■ **RECORDS TO USE**:
⁂
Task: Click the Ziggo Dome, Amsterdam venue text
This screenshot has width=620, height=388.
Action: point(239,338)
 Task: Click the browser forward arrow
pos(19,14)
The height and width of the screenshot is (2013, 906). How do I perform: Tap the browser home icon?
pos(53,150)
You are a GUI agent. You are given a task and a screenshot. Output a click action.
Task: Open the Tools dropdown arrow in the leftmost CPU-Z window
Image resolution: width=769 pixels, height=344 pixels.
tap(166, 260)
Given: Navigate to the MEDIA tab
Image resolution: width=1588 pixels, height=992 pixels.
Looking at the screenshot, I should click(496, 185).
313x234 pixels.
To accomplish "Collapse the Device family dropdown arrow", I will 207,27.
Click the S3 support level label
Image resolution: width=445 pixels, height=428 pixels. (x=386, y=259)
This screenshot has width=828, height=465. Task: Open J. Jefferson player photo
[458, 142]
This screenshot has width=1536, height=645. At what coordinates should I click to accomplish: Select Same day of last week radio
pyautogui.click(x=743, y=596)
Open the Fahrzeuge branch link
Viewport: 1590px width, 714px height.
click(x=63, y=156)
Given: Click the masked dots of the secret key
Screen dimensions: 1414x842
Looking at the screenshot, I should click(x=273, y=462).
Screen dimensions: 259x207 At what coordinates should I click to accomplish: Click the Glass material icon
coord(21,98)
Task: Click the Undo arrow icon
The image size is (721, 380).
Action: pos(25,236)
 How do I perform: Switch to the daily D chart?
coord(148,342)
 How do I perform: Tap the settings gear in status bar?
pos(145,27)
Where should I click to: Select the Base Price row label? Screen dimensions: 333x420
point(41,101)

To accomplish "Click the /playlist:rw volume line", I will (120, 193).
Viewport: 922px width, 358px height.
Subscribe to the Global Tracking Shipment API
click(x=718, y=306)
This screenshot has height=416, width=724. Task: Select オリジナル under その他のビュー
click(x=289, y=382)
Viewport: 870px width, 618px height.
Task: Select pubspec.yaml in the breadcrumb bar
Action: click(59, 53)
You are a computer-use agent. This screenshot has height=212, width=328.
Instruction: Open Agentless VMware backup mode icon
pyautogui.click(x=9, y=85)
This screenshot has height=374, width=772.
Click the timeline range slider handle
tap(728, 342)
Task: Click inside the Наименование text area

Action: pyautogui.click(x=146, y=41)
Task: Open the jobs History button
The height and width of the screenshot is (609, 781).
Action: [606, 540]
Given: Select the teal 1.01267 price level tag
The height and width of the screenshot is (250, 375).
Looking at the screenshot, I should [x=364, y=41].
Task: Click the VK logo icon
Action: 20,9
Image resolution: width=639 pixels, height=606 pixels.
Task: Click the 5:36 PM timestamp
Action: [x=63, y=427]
⁂
■ **REQUIRED WORK**: Reproduce the entries above exactly, starting at their first line and finishing with the line that contains "313x234 pixels.".

■ **ANSWER TO THIS EXERCISE**:
Task: Click the Ziggo Dome, Amsterdam venue text
This screenshot has width=620, height=388.
Action: point(239,338)
 Task: Click the browser forward arrow
pos(19,14)
The height and width of the screenshot is (2013, 906). How do I perform: Tap the browser home icon?
pos(53,150)
You are a GUI agent. You are given a task and a screenshot. Output a click action.
Task: Open the Tools dropdown arrow in the leftmost CPU-Z window
Image resolution: width=769 pixels, height=344 pixels.
tap(166, 260)
Given: Navigate to the MEDIA tab
Image resolution: width=1588 pixels, height=992 pixels.
Looking at the screenshot, I should click(496, 185).
313x234 pixels.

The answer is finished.